Иногда я вставал среди ночи и ходил по квартире, не включая свет. Темнота – субстанция податливая: из нее легко что-нибудь слепить. В детстве в темноте получалось из совсем безобидных теней лепить ужасных монстров и бояться их. Теперь я бродил по квартире и понимал, что единственный монстр, которого можно бояться в этой темноте, – я.
Шел на кухню, зажигал газ, но включал электрический чайник. Он вскипает быстрее. Огонь газовой конфорки казался холодным. Темнота разбегалась по углам, скулила и ждала, когда я с чашкой чая пойду курить на балкон, чтобы калачом свернуться у ног.
Считал дни и ночи. Каждый день и каждую ночь. По утрам уверял себя, что стало немного легче. Когда неделя подкатывалась к воскресенью, мне хотелось куда-нибудь спрятаться до понедельника.
Именно в воскресенье я совсем не мог справиться с собой. Все из-за того воскресенья, когда мы с Дашей расстались. Я с силой давил на веки до фиолетовых кругов в глазах, чтобы разум не заставлял меня снова переживать все, что было тогда.
Уверял себя, что скоро все пройдет, но мне было так жаль… Мне так было жаль, что огонь газовой конфорки такой холодный.
После таких ночей я звонил Даше и устраивал истерику. Иногда звонила она и устраивала истерику.
Глава 79
В октябре мне пришло еще одно письмо от Андрея Ниподатенко. Точнее, от его сослуживца. Тот писал, что Андрей Ниподатенко погиб, а перед смертью попросил написать мне письмо, чтобы я знал, что любовь – это когда кончится война.
Я сходил в магазин и купил две бутылки водки. Пил весь день. Зачем-то написал сообщение Карине: «Давай встретимся». Карина согласилась. Договорились на восемь часов вечера, но в шесть я уже порядком перебрал и уснул. Проснулся, когда солнце село. «Ну и мудак же ты. Я тебя два часа прождала», – написала Карина.

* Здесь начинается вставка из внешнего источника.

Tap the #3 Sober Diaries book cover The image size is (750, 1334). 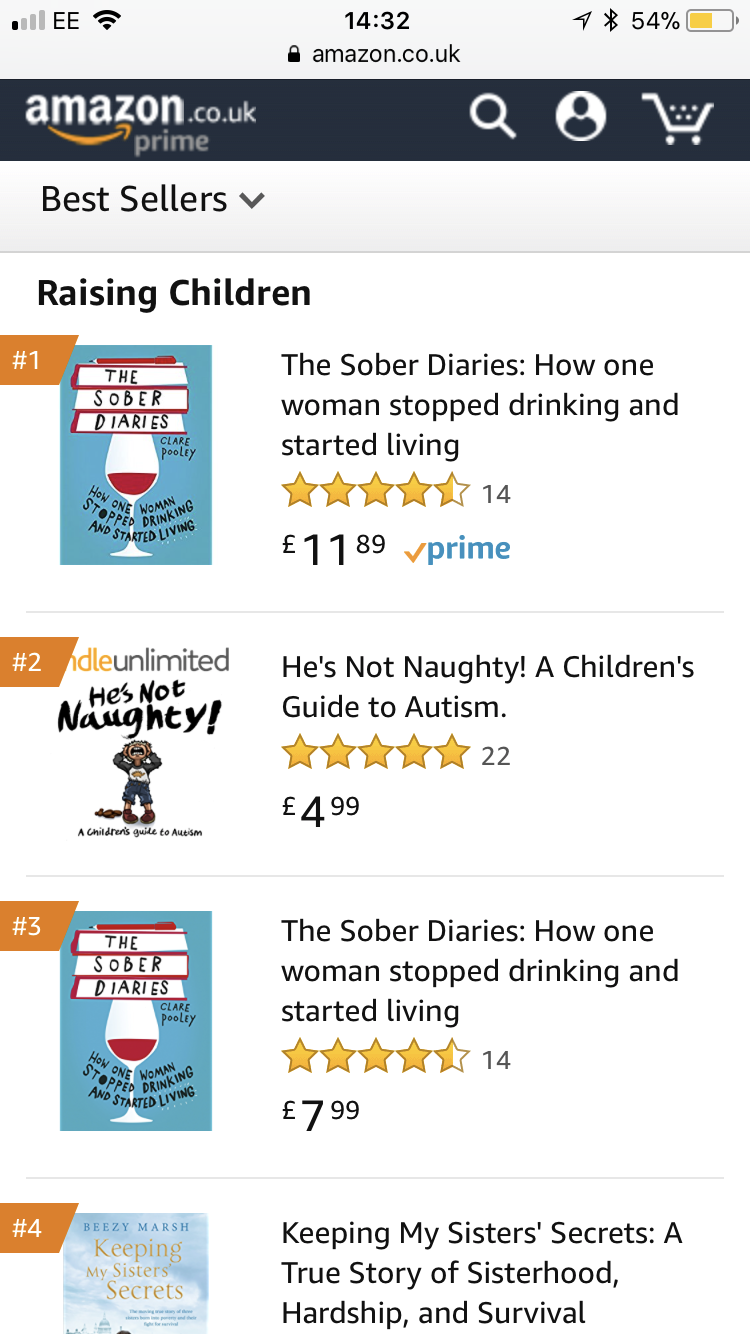(x=136, y=1020)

Снова начал пить. Слушал Цоя, которого так любил Андрей Ниподатенко. Цой много пел мне про печаль, про перемены, про то, что нужно уходить, и ни слова про любовь. Утром я проснулся от страшного похмелья. Голова гудела, как трансформаторная будка. Я позвонил Нелли и сказал:
– Давай встретимся.
– Давай, – ответила Нелли.
Глава 80
Она так сильно похудела за это время. Глаза как будто стали еще зеленее, а ноги еще длиннее.
– У тебя есть кто-нибудь? – спросил я.
– Нет, месяц как рассталась, а у тебя?
– И у меня. Может, попробуем?
– Давай попробуем.
В этот день мы ограничились кофе и разговорами. Меня жутко мучило похмелье. Нелли раскатала мне пять плюшек гашиша. Я скурил их в туалете кафе, где мы сидели. Стало полегче.
Нелли пообещала приехать завтра.
Я ходил по городу до полуночи. Думал об Андрее Ниподатенко. Пил пиво. Открывая новую бутылку, я говорил: «Как ты так? Четвертый десяток дураку».
Потом думал о Даше. Вспоминал ее огромные карие глаза, и хотелось снова напиться до невменяемости. Потом думал о себе и задавался вопросом, почему всегда представлял свою жизнь как один большой роман, написанный неизвестным автором в не очень понятном жанре.